Next Steps for Advancing Clean Energy

Steps subnational actors can take to implement and enhance these clean power measures are as follows:

  • Consult existing state and local decarbonization roadmaps and clean energy procurement plans. This may include identifying existing nuclear and hydropower generation assets at risk of retirement or experiencing impacts due to droughts. State and local governments may also consider identifying existing rights-of-way and public lands that may be suitable for clean energy development.
  • Strengthen planning partnerships that connect local governments, state entities and community-based organizations. These networks will be useful throughout the process of renewable energy deployment and will help ensure early and meaningful community involvement to minimize siting issues.
  • Proactively engage with communities disproportionately impacted by climate change and power generation assets. For any renewable energy project, begin with planning processes and listening sessions for community needs on benefits and workforce development. Utilize state and federal environmental justice screening tools to identify projects with the most meaningful impact.
  • Inventory environmental remediation sites, brownfields and other disturbed landscapes that may be suitable for renewable energy development. These sites may qualify for special funding programs and tax credit bonuses.
  • Identify intergovernmental coordinators at the state, federal and local levels and establish clear communication channels and points of contact. The Bipartisan Infrastructure Law and Inflation Reduction Act include a mix of new and existing programs as well as formula and competitive grants. Some of these, such as the Climate Pollution Reduction Grants, have carve-out planning grants to encourage coordination. Entities should identify best practices for coordinating upcoming funding opportunities and monitor for upcoming program requests for information (RFIs), notices of intent (NOIs) and notices of funding opportunities (NOFOs).
  • Prepare subnational agencies for an influx of funding, including any needed capacity expansion. Weatherization funding will flow through State Energy Offices, local governments, and existing implementers of energy efficiency and weatherization. To effectively deploy new funding, quickly and equitably scaling up existing programs will be key. In addition to ensuring staff and capacity readiness for these agencies, entities may consider evaluating any program modernization efforts that came out of the Energy Act of 2020. Programs may also consider shifting some of the increased funds to focus on higher-cost equipment replacements, such as heat pump installations.
  • Identify financing mechanisms to further leverage federal funds. States may consider leveraging existing state green banks or other financing mechanisms to establish an energy efficiency revolving loan fund. For competitive grant programs, review existing government programs and budgets to identify state or local matching funds that can increase application competitiveness.
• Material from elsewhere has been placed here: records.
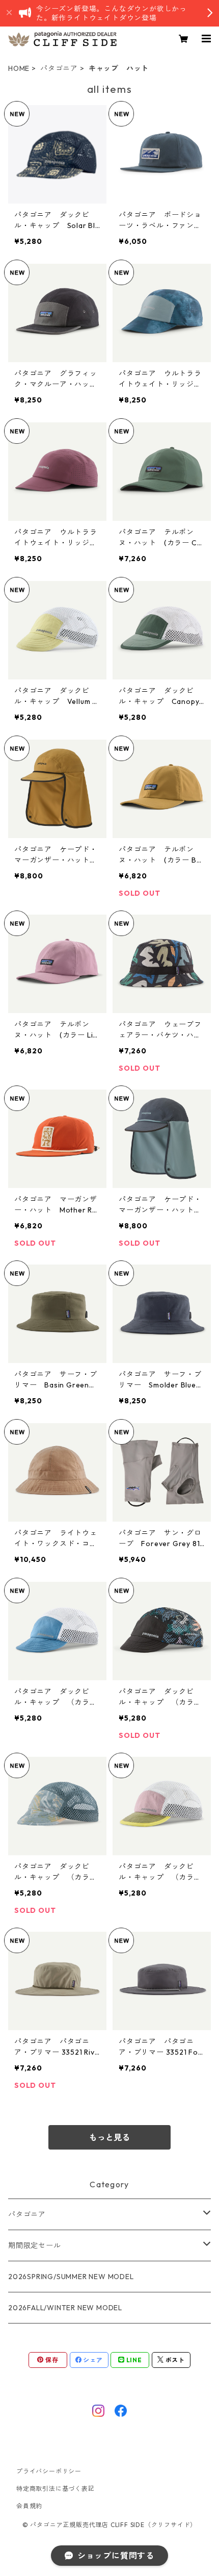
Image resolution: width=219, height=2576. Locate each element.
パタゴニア (59, 68)
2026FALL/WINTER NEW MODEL (65, 2307)
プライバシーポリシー (48, 2471)
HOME (19, 68)
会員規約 (29, 2506)
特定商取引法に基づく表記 (55, 2488)
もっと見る (109, 2137)
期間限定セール (34, 2245)
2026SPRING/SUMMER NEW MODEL (71, 2276)
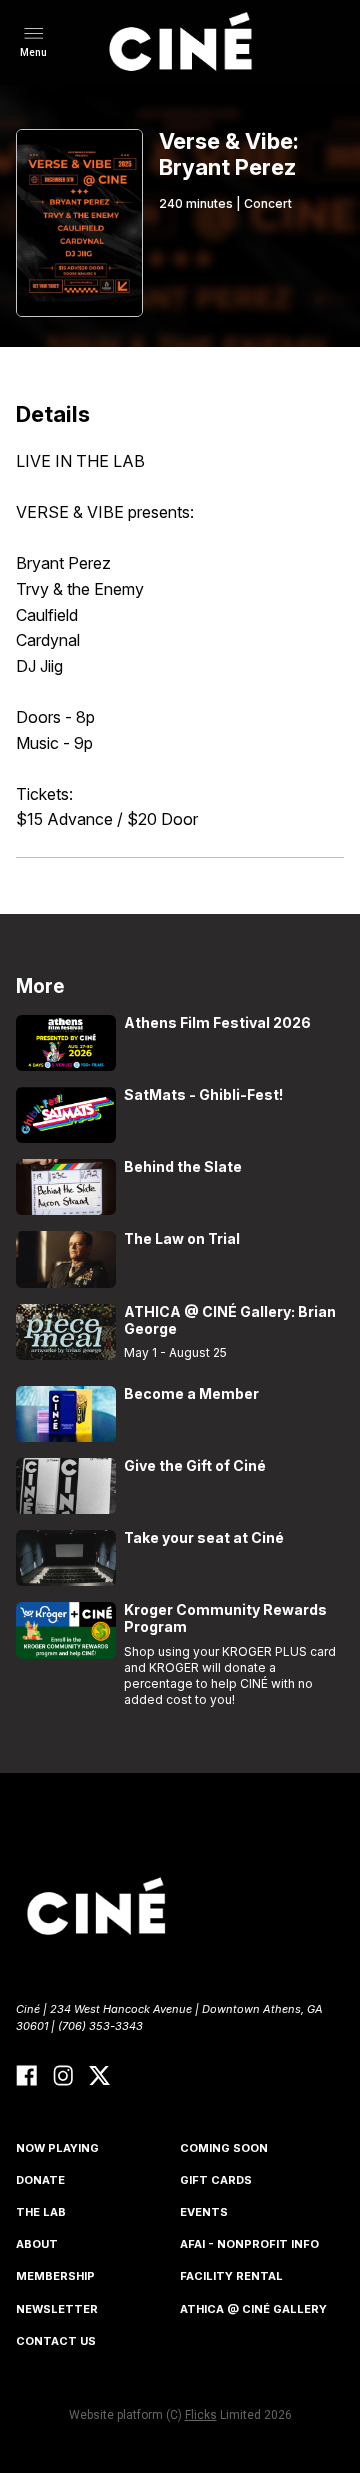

Overcoming Implementation Challenges

Expanded renewable energy deployment will require working across multiple regulatory jurisdictions and streamlining and coordinating existing processes. Key implementation challenges that will need to be addressed include the lack of sufficient long-distance transmission capacity and gridlocked interconnection queues; siting and permitting projects; and supply chain challenges.

Lack of transmission capacity

The lack of available transmission capacity is a major barrier to increased renewable energy development. By some estimates there will need to be a 60% expansion in transmission capacity in order to integrate the amount of renewables needed to hit stated goals. Solar, wind and battery storage make up 93% of resources in interconnection queues.

See the Transmission page within WRI’s U.S. Climate Policy Resource Center for more information.

Siting and permitting

A central challenge for renewable energy deployment under the expanded Inflation Reduction Act tax credits will be permitting and siting. State and local entities play a central role in these processes, and review of existing procedures should identify opportunities to streamline and coordinate project reviews across entities.

Siting and permitting ordinances at the state and local level can play a large factor in encouraging or prohibiting renewable energy development. Local ordinances that restrict renewable energy development may include setback requirements or outright moratoriums. Local opposition to renewable energy projects can be driven by the comparatively larger and more visible land use footprint of wind and solar projects compared to conventional fossil fuel projects. In addition, the soft costs of solar account for up to 40%-65% of the cost of installations, with the highest costs for rooftop solar. The numerous jurisdictions involved with renewable energy projects can also delay project timelines; this has led some states, such as New York, to create state-level renewable energy siting offices in an attempt to streamline the permitting process.

This review of state and local permitting processes should consider how to build early, sustained and meaningful community engagement throughout the planning and permitting process. When working with frontline and overburdened communities, including those that host environmental remediation sites, understanding local community needs is critical to equitable land use decisions and may include formulating community benefits agreements.

Cost and supply chains

In addition to these longstanding challenges, more recent obstacles include supply chain disruptions. The Biden administration has instituted a pause on any retroactive tariffs on solar panels for two years until June 2024 while a Commerce Department tariff investigation proceeds, and has also authorized the use of the Defense Production Act for domestic manufacturing of critical clean energy technologies. While these actions are vital to protecting the clean energy industry in the medium term, supply chain and critical minerals sourcing continues to be a challenge for the industry.

The cost for renewable energy projects has also risen slightly in the past year, driven by increasing prices for raw materials and freight. However, new-build wind and solar are still cheaper than new-build natural gas and coal.